In Vitro Comparison of Porcelain Fused to Metal Crown Retention after Endodontic Access and Subsequent Restoration: Composite, Amalgam, Amalgam with Composite Veneer, and Fiber Post with Composite.

J Endod 2020 Aug 17. Epub 2020 Aug 17.

Division of Endodontics, School of Dentistry, University of Minnesota, Minneapolis, Minnesota. Electronic address:

Introduction: The aim of this study was to evaluate the effect of different access opening restorative materials on crown retention.

Methods: Thirty-eight extracted molars were mounted in resin and prepared for porcelain fused to metal (PFM) crowns. The crowns were fabricated and cemented with zinc phosphate, and the force to displace it was measured with a tensile-testing machine before and after endodontic access preparations. The endodontic access area, crown preparation axial wall, and preparation surface area were measured for comparison. The crowns were then recemented, and access openings were restored with either amalgam or composite before displacement force was remeasured. The restorative material was removed from each access opening; access area was measured and restored again (amalgam with composite or fiber post with composite) for displacement force to be remeasured. Paired t test was used to compare the means of displacement between groups. One-way analysis of variance was used to compare the mean outcome measure within the groups.

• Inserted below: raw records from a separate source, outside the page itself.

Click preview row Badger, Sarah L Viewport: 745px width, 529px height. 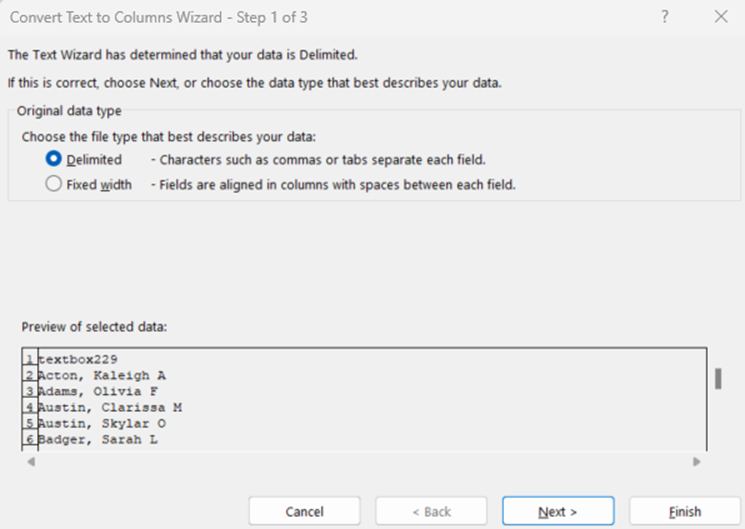pos(97,440)
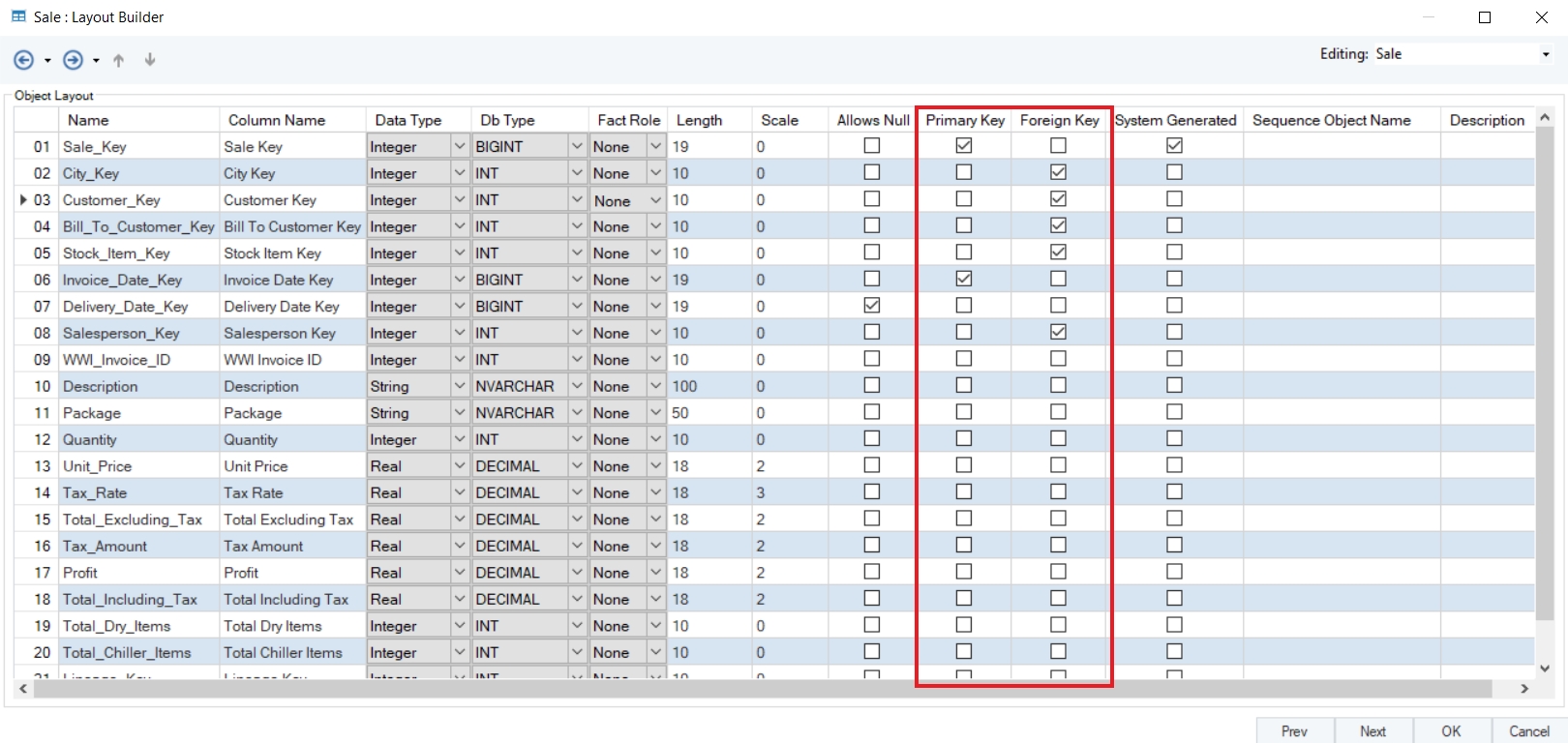The image size is (1568, 743).
Task: Click the back navigation arrow icon
Action: [x=24, y=60]
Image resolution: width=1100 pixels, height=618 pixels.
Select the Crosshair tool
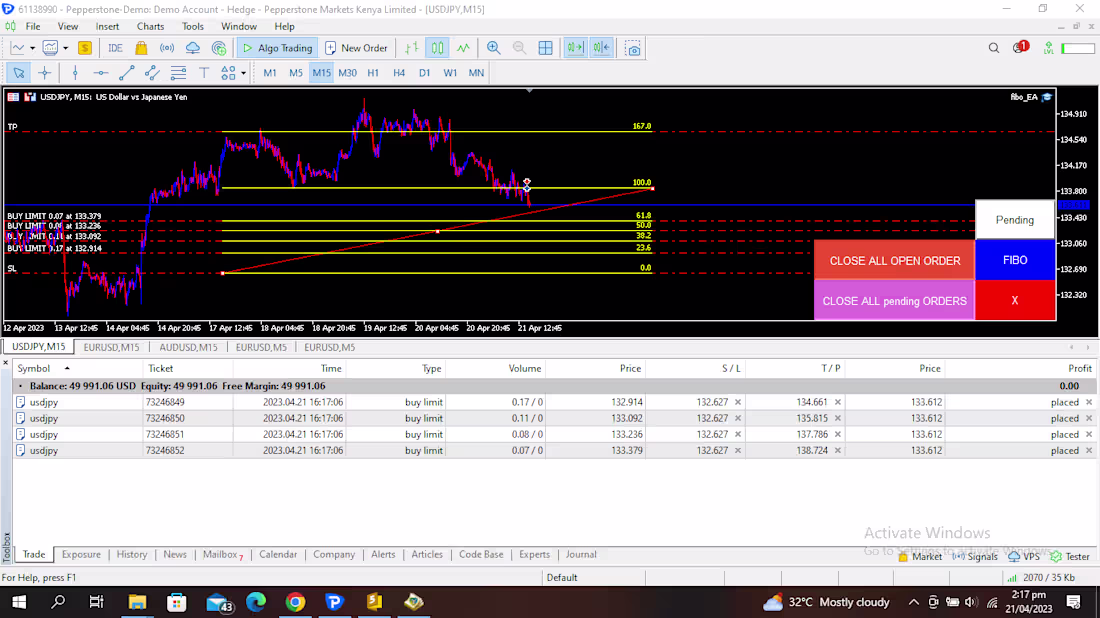44,72
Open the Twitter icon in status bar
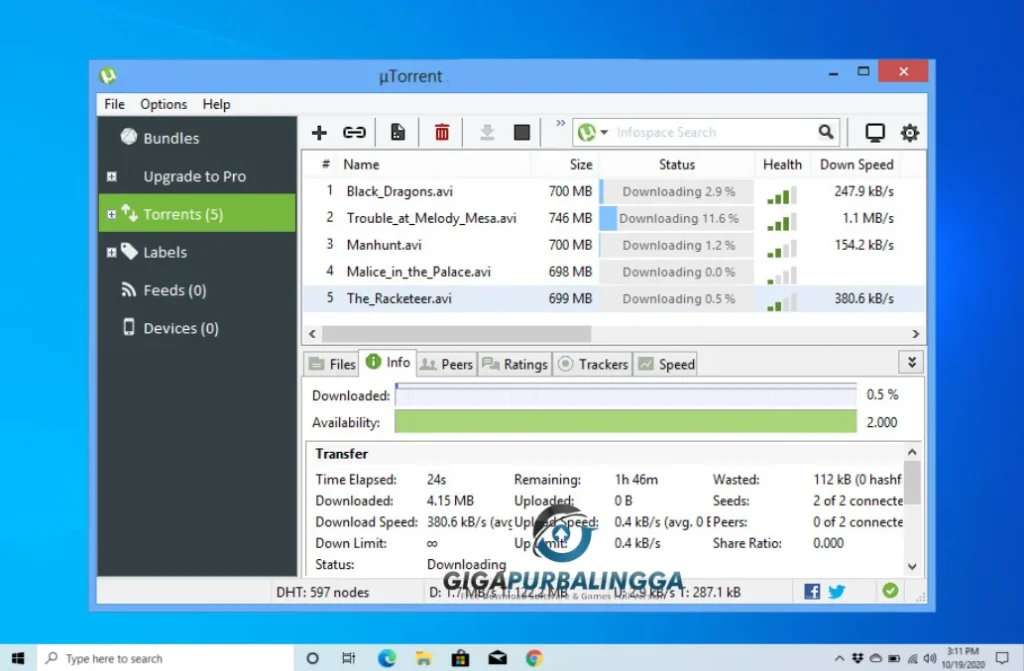Screen dimensions: 1024x671 [836, 591]
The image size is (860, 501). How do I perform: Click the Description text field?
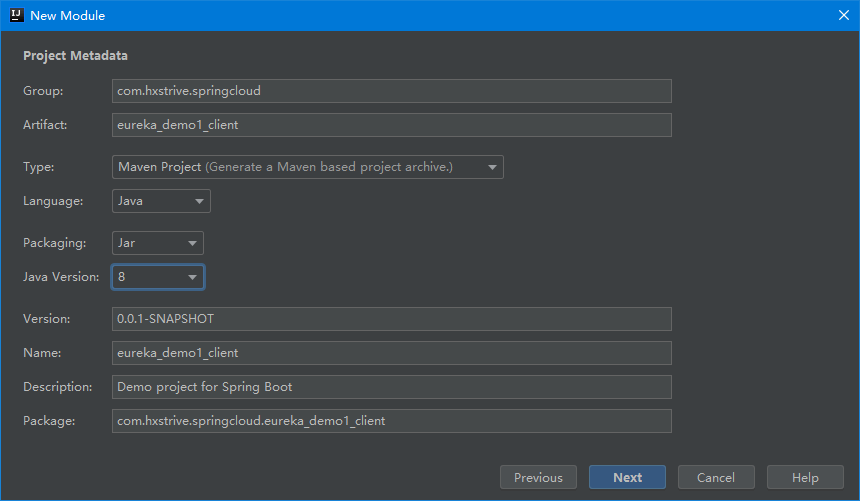(x=392, y=387)

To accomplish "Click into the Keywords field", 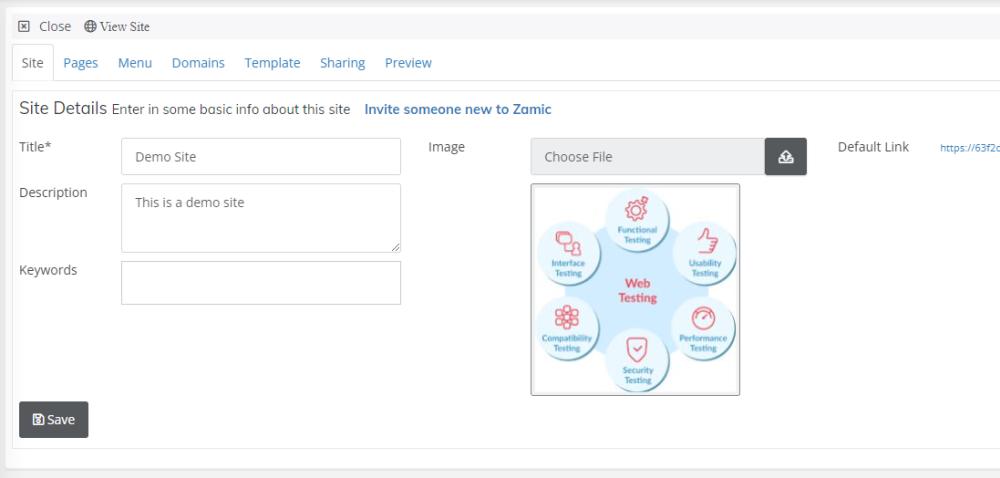I will [260, 283].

Results: Statistical analyses showed retention after unfilled access was significantly lower than intact crowns. Amalgam, composite, amalgam + composite, and fiber post + composite increased retention beyond the original value. There was no statistical difference among the different restorative protocols. Qualitative results indicate that the restorative material remains in the crown after displacement regardless of the material used to restore the access.

Conclusions: The results from this study suggest that an endodontic access cavity decreases retention of a PFM crown. However, subsequent restoration with amalgam, composite, amalgam + composite, or post + composite may increase the original retention of the crown.